2. O Dualismo Radical: “Carne” versus “Espírito”

Os gnósticos defendiam que o corpo e a matéria são intrinsecamente maus e incapazes de redenção, enquanto o espírito divino interior é puramente bom. Eles encontraram nos fortes contrastes feitos por Paulo o argumento perfeito.

  • A passagem usada por eles:

“Porque a carne luta contra o Espírito, e o Espírito contra a carne; e estes se opõem um ao outro…” (Gálatas 5:17)
e também:
“Irmãos, o que afirmo é isto: a carne e o sangue não podem herdar o Reino de Deus…” (1 Coríntios 15:50)

  • A Reinterpretação Gnóstica: Para eles, isso era uma prova científica e teológica de que o corpo físico (“carne e sangue”) é uma abominação que deve ser descartada, e que apenas a centelha espiritual invisível pode se salvar.
  • A Visão Ortodoxa: Na antropologia bíblica, “carne” (sarx) na maioria das vezes não significa o músculo ou o corpo físico em si, mas sim a natureza humana decaída, inclinada ao egoísmo e ao pecado. Tanto é que o cristianismo ortodoxo defende rigidamente a ressurreição do corpo no fim dos tempos, transformado e glorificado, e não a destruição da matéria.
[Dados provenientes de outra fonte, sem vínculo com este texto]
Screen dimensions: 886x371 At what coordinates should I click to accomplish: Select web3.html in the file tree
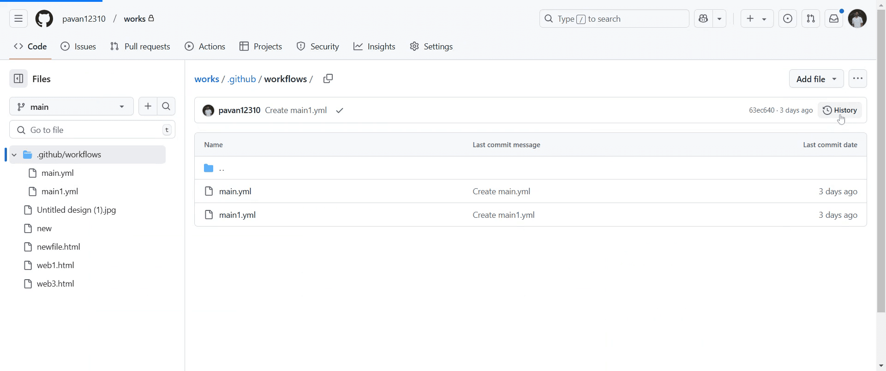tap(55, 284)
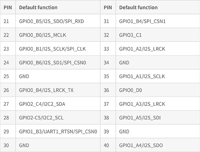Select the GPIO1_A5/I2S_SDI cell
This screenshot has height=152, width=200.
coord(158,118)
3. O “Pleroma” e a Plenitude Divina

O gnosticismo ensinava que o Deus Supremo habita no Pleroma (termo grego para “Plenitude”), uma região de luz pura composta por várias emanações divinas (Éons). O Cristo seria uma dessas emanações que desceu ao mundo material. Eles usavam os textos que mencionavam essa palavra para provar que a própria Bíblia validava o conceito.
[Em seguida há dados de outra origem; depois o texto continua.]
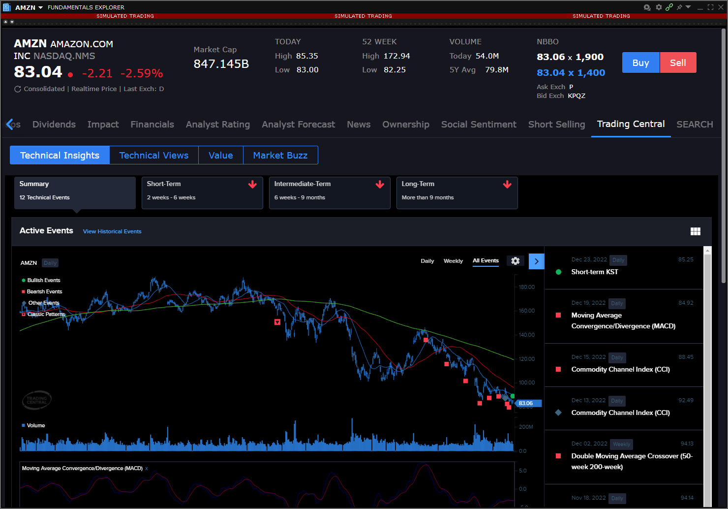Click the Consolidated refresh icon
The image size is (728, 509).
[x=18, y=89]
  • A passagem usada por eles:
    “Porque aprouve a Deus que nele habitasse toda a plenitude [Pleroma]…” (Colossenses 1:19)
  • A Reinterpretação Gnóstica: Eles interpretavam que Cristo carregava dentro de si a totalidade das emanações do reino da luz superior, servindo como um guia enviado diretamente do Deus Verdadeiro (e desconhecido) para nos resgatar do mundo material criado pelo Demiurgo.
  • A Visão Ortodoxa: O autor de Colossenses usa a palavra justamente para combater o proto-gnosticismo que estava surgindo naquela igreja. Ao dizer que toda a plenitude habita em Cristo, o texto afirma que o crente não precisa buscar conhecimentos secretos ou intermediários celestes (como os gnósticos propunham); em Jesus, Deus se revelou de forma total, corpórea e definitiva.
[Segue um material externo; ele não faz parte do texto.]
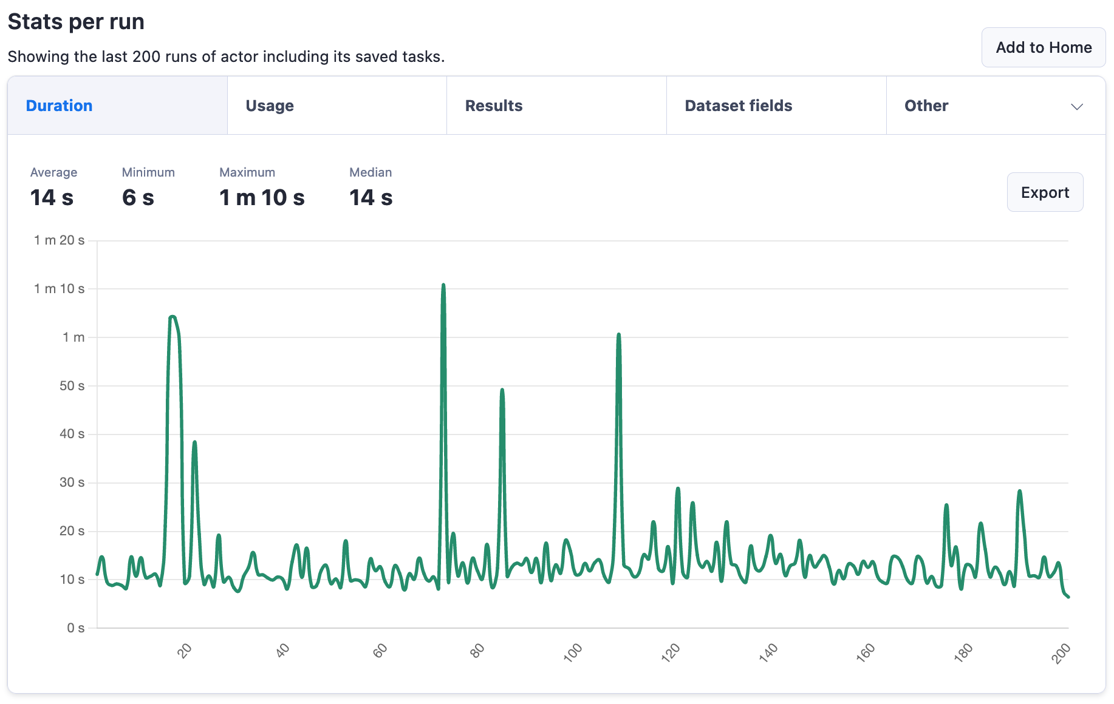Switch to Dataset fields tab
Screen dimensions: 1114x704
click(738, 106)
4. O Cristo Espiritual e o Combate ao Docetismo

Como os gnósticos não aceitavam que um ser divino pudesse se contaminar tocando em um corpo material ou sofrendo fisicamente, eles reinterpretavam os relatos dos Evangelhos. Diante disso, os escritos do apóstolo João tornaram-se o principal campo de batalha.

  • A passagem de combate:
    “E o Verbo se fez carne e habitou entre nós, cheio de graça e de verdade; e vimos a sua glória, como a glória do unigênito do Pai.” (João 1:14)
  • A Reinterpretação Gnóstica (Docetismo): Eles argumentavam que o Verbo parecer ter se feito carne era uma condescendência pedagógica — uma ilusão para que os olhos humanos pudessem suportar sua luz, ou que o espírito do Cristo divino desceu sobre o homem Jesus no momento do batismo e o abandonou pouco antes da crucificação.
  • A Visão Ortodoxa: João insiste na palavra “carne” (sarx) exatamente para aniquilar qualquer interpretação abstrata ou mística. Para a ortodoxia, a salvação depende do fato histórico e físico de que Deus realmente se tornou um ser humano, sangrou, morreu na cruz e ressuscitou fisicamente, provando que o corpo material não é intrinsecamente mau, mas sim digno de redenção.
    Como você pode ver, as mesmas cartas e evangelhos serviam de munição para os dois lados. O que determinava o resultado era a premissa: os gnósticos liam a Bíblia tentando escapar do mundo material; a ortodoxia lia a Bíblia enxergando a redenção do homem dentro do mundo material.